— To be done —
Starting at the line that contains "This screenshot has width=763, height=416." and ending with the line that contains "pos(34,129)", rewrite the entries as a numbered list with no blank lines and without the pictures.

— Data for processing —
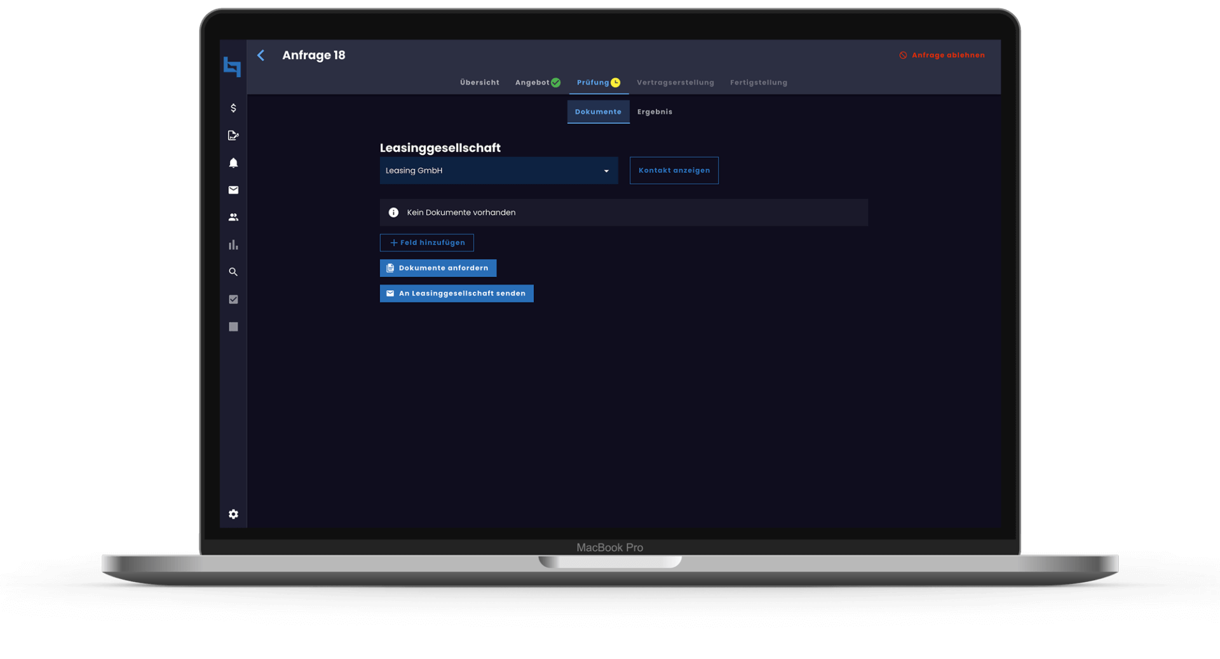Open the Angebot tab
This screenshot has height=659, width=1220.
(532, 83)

* * *

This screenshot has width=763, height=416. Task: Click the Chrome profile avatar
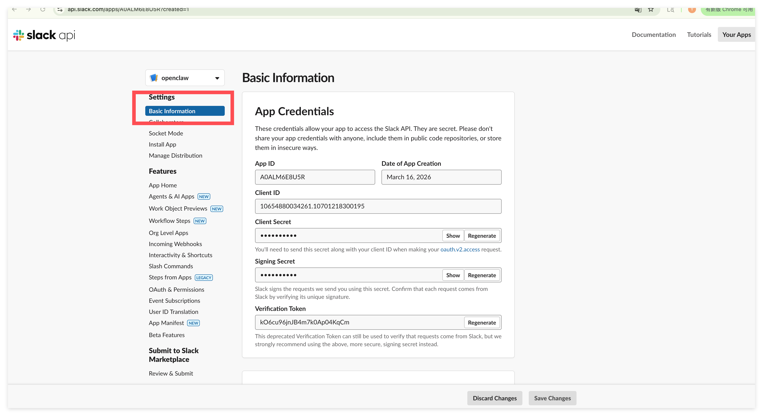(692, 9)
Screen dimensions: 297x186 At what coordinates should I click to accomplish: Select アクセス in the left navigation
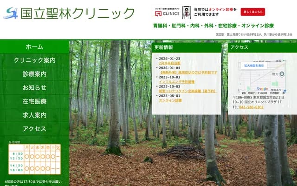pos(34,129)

— Exercise output —
1. This screenshot has width=763, height=416. Task: Click the Chrome profile avatar
2. (692, 9)
3. Screen dimensions: 297x186 At what coordinates should I click to accomplish: Select アクセス in the left navigation
4. pos(34,129)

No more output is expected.